As AI systems rapidly become more integrated into everyday life, the latest edition of the AI Agent Index , led by the University of Cambridge, has found a lack of transparency in security.
The study, which involves researchers from Cambridge, MIT, Stanford and the Hebrew University of Jerusalem, found that despite widely publicizing their capabilities, most of the AI agents, from chat assistants to autonomous browser agents, fail to publish actual risk assessments and security data.
The study found that only four of the 30 agents published detailed system cards detailing their behavior, automation and risk assessments. 25 of the 30 bots did not publish the results of internal security tests, and 23 did not provide any details about third-party tests.
As AI usage becomes an integral part of everyday digital life, even the most widely used platforms are operating with a lack of transparency.

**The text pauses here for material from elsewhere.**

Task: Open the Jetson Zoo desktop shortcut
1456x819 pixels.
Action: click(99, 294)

For example, OpenAI’s ChatGPT is estimated to have over 800 million weekly active users and is said to handle over 2.5 billion prompts per day.
Google’s Gemini is estimated to have hundreds of millions of monthly users. Similarly, platforms like Anthropic’s Cloud are also serving hundreds of millions of users. These daily and monthly user figures show how deeply AI systems have become embedded in personal, educational, and workplace contexts.

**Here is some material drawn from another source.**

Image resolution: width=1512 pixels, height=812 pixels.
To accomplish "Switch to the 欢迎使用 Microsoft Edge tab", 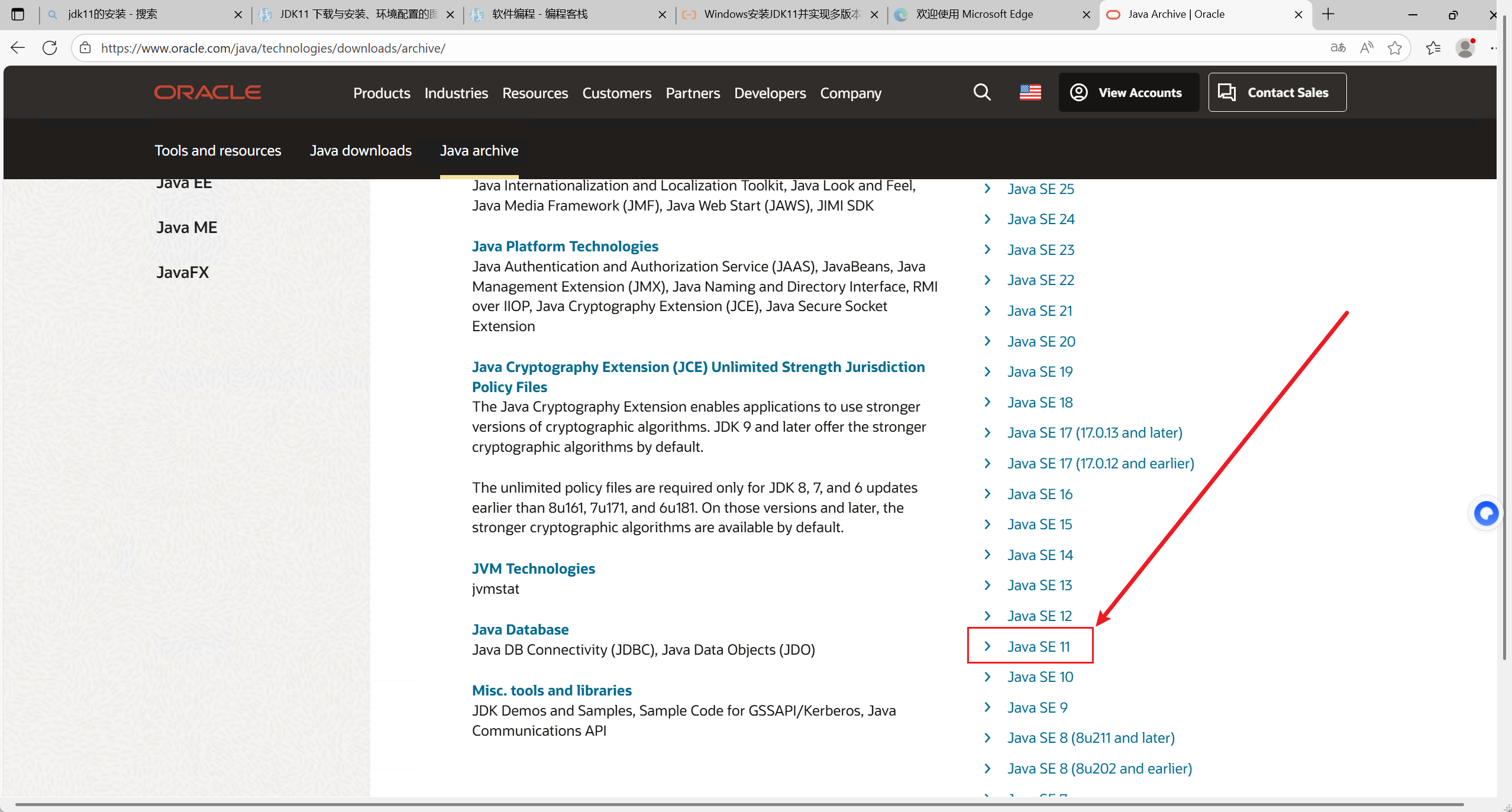I will pyautogui.click(x=974, y=14).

However, despite this large user base, the study points to a serious gap in security governance. AI-based browser agents that can automatically click links, fill out forms, or conduct transactions have the least amount of security disclosure, with 64 percent of them not publishing security information, the study said. Of the professional automation agents that perform tasks such as creating accounting documents and preparing reports, 63 percent do not disclose basic security details, the report said. Even among general chat agents, 43 percent do not disclose security indicators.
The AI Agent Index lead author Leon Stauffer said, “Many AI developers seem to have completed the formalization of AI security by focusing on basic language models, but they have published very limited information about the security of the AI agents they build on top of them. Developers publish high-level security descriptions to reassure, but the practical evidence needed to understand the real risks is limited.”
The study notes that users using AI agents for tasks such as writing emails, doing homework, making financial transactions or filling out online forms are not given clear information about how the systems make decisions, what risks they may face, and what will happen if errors or misuse occur. The study suggests that in the absence of adequate security testing and transparency, there may be uncertainty about how personal or sensitive information provided by users is managed.
Amid growing concerns about security and transparency, ChatGPT maker OpenAI has said it is committed to mitigating risks through internal assessments, security mechanisms and collaboration with experts and policymakers. The company says it has built security into the development process and is continuously improving its monitoring and defenses, with the goal of protecting users from harm through public content.
But the Cambridge-led study suggests there is a growing gap between the rapid expansion of AI systems and sufficient data on their safety. The study raises serious questions about the regulation and transparency of automated systems with global reach.